Aider un proche malade ou un parent âgé en perte d’autonomie n’est pas une pratique nouvelle, mais les termes qui désignent cette pratique sont assez récents : aidant naturel, proche aidant, aidant familial. Et on les entend prononcés de plus en plus souvent, dans les projets de réformes, dans les études ou dans les accords de qualité de vie au travail signés en entreprises. Preuve que le fait d’avoir une personne à aider dans sa famille ou son entourage proche ne peut plus être considéré comme un problème cantonné à la sphère privée.

8 à 11 millions d’aidants en France

Les aidants sont des personnes qui viennent régulièrement en aide, à titre non professionnel, à un parent, ami, voisin ou conjoint en perte d’autonomie, du fait de son âge, de la maladie ou d’un handicap. Dans 90% des cas, l’aidant est un membre de la famille. Selon un baromètre BVA, ils seraient aujourd’hui entre 8 et 11 millions en France, soit un Français sur 6. Un chiffre amené à progresser de manière exponentielle avec le vieillissement de la population. En effet, en 2050, il y aura trois fois plus de personnes de plus de 85 ans qu’aujourd’hui. Or, dès à présent, 8 aidants sur 10 ont le sentiment de ne pas être suffisamment aidés et considérés par les pouvoirs publics.
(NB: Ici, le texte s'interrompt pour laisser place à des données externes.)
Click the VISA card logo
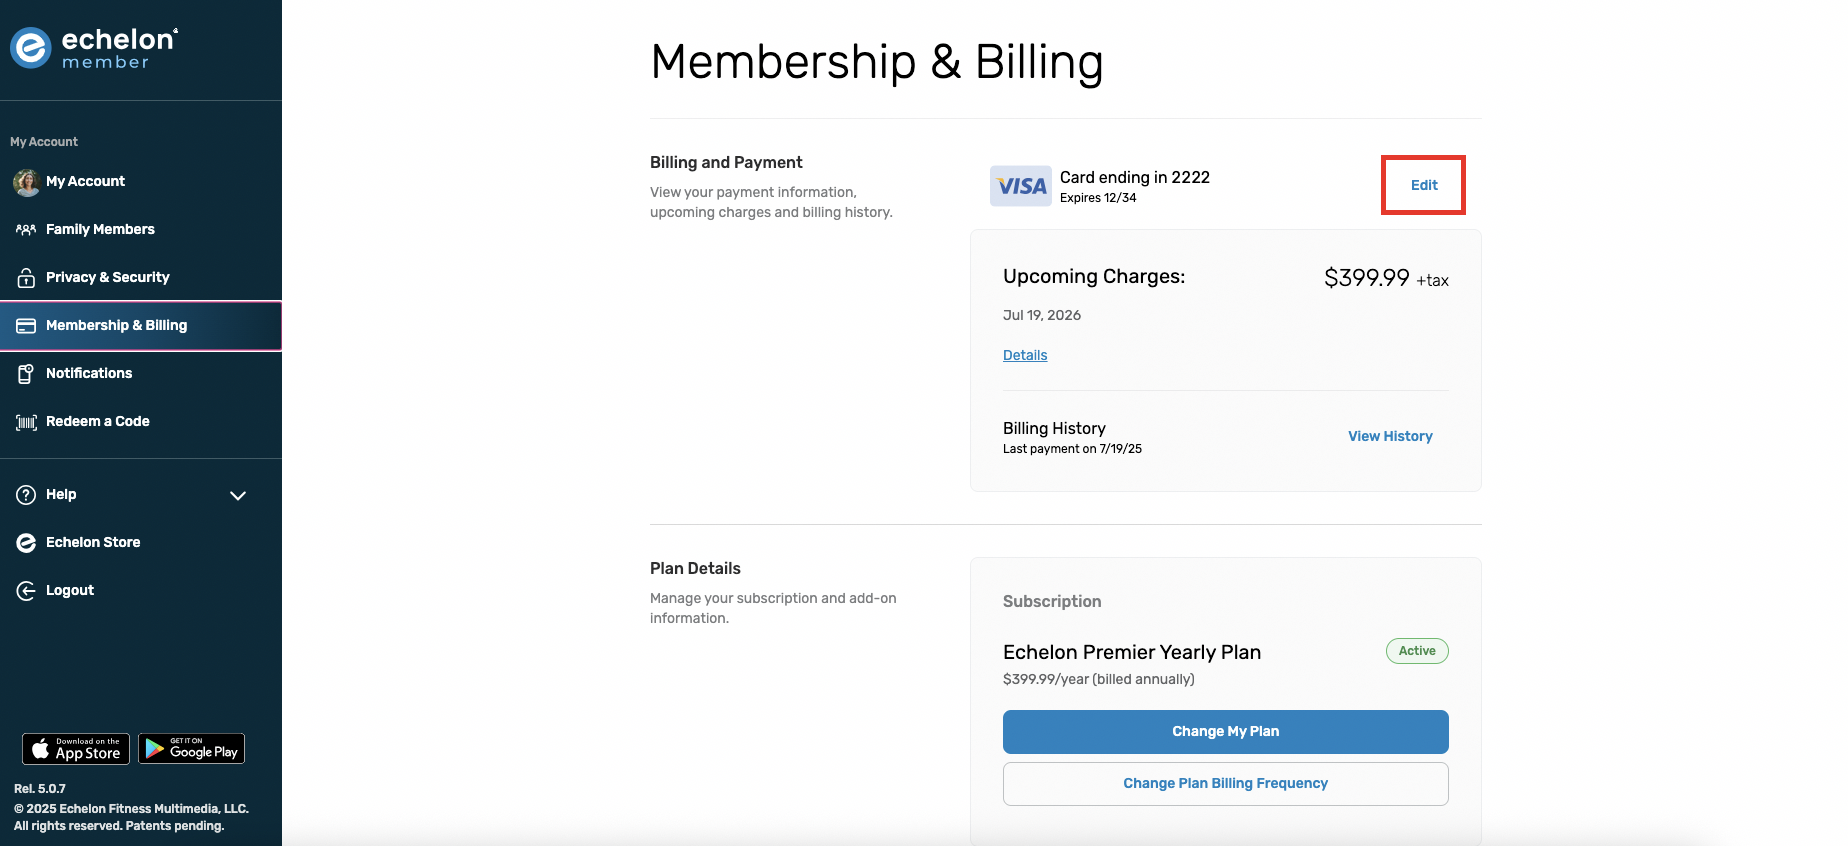 1021,186
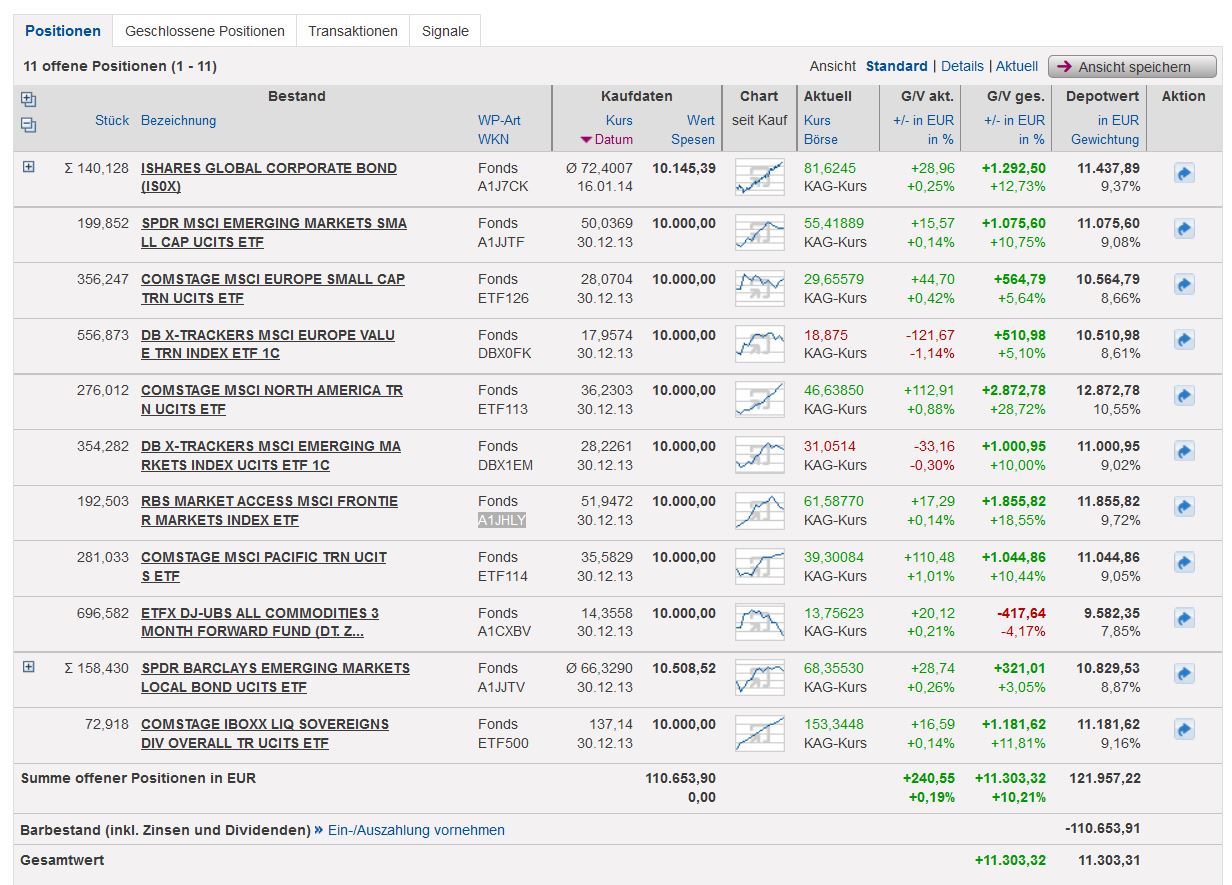Switch view to Details

pyautogui.click(x=962, y=66)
Un congé proche aidant rémunéré prévu pour le mois d’octobre

Face à cette situation, le gouvernement a élaboré une Stratégie de mobilisation et de soutien en faveur des aidants. Dix-sept « mesures-clés » qui visent notamment à rompre l’isolement des aidants, leur offrir des solutions de répit, leur donner accès à des informations, à un accompagnement voire à des formations… La mesure la plus spectaculaire semble être l’indemnisation à partir du mois d’octobre 2020 du congé proche aidant, pour une durée de trois mois. Les salariés qui aident, de manière fréquente et régulière, un proche en situation de dépendance, pourront bénéficier d’une rémunération de 43 € par jour pour ceux qui vivent en couple, ou de 52 € pour les personnes seules, versée par la CAF ou la MSA. Ces congés pourront être fractionnés pour faire face à des besoins ponctuels, ou étalés dans le temps de manière à réorganiser son agenda autour d’une activité à temps partiel. À moins d’une urgence, à justifier, le salarié devra respecter un préavis d’un mois pour déposer une demande auprès de son employeur. Les conditions d’accès et le montant de l’indemnisation devraient être confirmés dès septembre dans un décret d’application.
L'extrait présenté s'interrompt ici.